Independence--But for Whom?

Portugal's 500-year-old colonial empire in Africa comes to an end this week. In accordance with instructions from Lisbon, the last Portuguese high commissioner in Angola, Admiral Leonel Cardoso, will lower his country's red, yellow and green flag at the 16th century stone fort of S`ao Miguel in Luanda, the territory's capital. Then he plans to tuck it under his arm and--much to the annoyance of Angolans--sail off with it to Lisbon on a waiting Portuguese frigate. His unwillingness to hand over the flag with the reins of power is not a last vestige of colonial arrogance.

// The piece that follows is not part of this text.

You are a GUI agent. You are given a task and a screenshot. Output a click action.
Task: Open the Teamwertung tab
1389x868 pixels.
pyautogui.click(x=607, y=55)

It is just that he would not know whom to give it to.

On the eve of independence, Angola last week was sinking farther and farther into a vicious civil war involving three independence movements, each of which claims to represent the people of this new non-nation. The three:

> The Popular Movement for the Liberation of Angola (M.P.L.A.), a Soviet-backed group which controls Luanda and is headed by Agostinho Neto, 53.

> The National Front for the Liberation of Angola (F.N.L.A.), led by Holden Roberto, 52, with strong support from Zaire, France and reportedly the U.S.

> The moderate socialist National Union for the Total Independence of Angola (UNITA), headed by Jonas Savimbi, 40, which has been backed by Portuguese business interests.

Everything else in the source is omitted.